一瞬で寒気と冷や汗が出てくるほどその殺気は嫌なものだった。
いや、殺気というよりかは狂気と例えたらいいのだろうか。
ぎゅっと拳を握りしめ震え始めた体を抑えた。
ひたすら自分に大丈夫と言い聞かせて、いつの間にか閉じていた目を開ける。
よし、大丈夫だ。

「っと」

さっきの狂気に当てられて周囲の気配を探るのを怠っていたらしい。
足元だと思っていた地面が蛙のような生き物の頭だった。

「リノ!大丈夫?」

すぐにその場から離れれば近くを走っていたゴンが心配そうな声で話しかけてきた。

「うん。大丈夫だよ。ちょっと考え事してたら道から外れちゃった」

とりあえず苦笑しながらゴンに話しかけた瞬間、後ろの方から悲鳴が上がった。
そういえばと周囲の気配を探れば、後ろに100人以上いた受験生の気配がいつの間にか消えており、あちこちから阿鼻叫喚が聞こえてきた。
やっぱり騙されたようだ。

「どうしたのかな?」

「騙されたんだろ」

ゴンは後ろの方にいたレオリオとクラピカが心配なようで時折後ろを確認していた。
それを見るキルアの顔は呆れ半分、苛立ち半分といった表情だった。
そうやってしばらく3人で走っていたが、ふいにゴンが何かを聞いたのか二人の名前を叫びながら逆走しようとしたので、

「ゴン!助けに行くならこれ持っていきなー」

「わっ!ありがとー!」

全力で持っていた小袋を投げつけた。
後ろを振り向きざまにゴンに向かって投げたため、少々明後日の方へ行ってしまった。
が、ゴンは見事な跳躍を見せてきちんと受け取って走っていった。
ナイスキャッチと内心で感心しながら、すばやくゴンに投げた内の一つをポケットから取り出し地面に落とし思い切り踏んづけた。

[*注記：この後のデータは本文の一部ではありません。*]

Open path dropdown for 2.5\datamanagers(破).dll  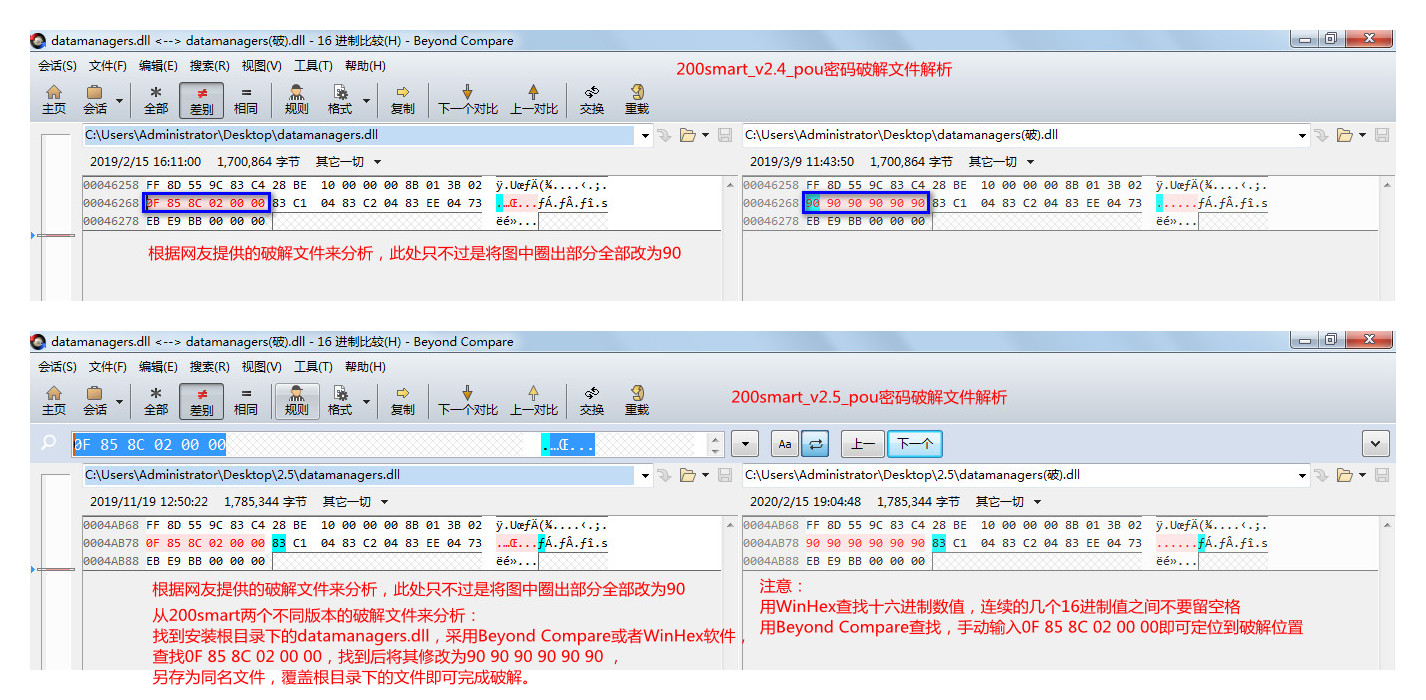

するとすぐに独特なにおいが鼻にきたので粉々になったと確認し、遅れてしまった分少しスピードを上げて前方の集団を追った。
そんなに離れていなかったのですぐに追いついた。
私が追いついたことに気付いたキルアが器用にスケボーを蹴って近づいてきた。
しかし、すぐに私からとてつもないにおいが発生していると気づいたキルアは思いっきり顔をしかめた。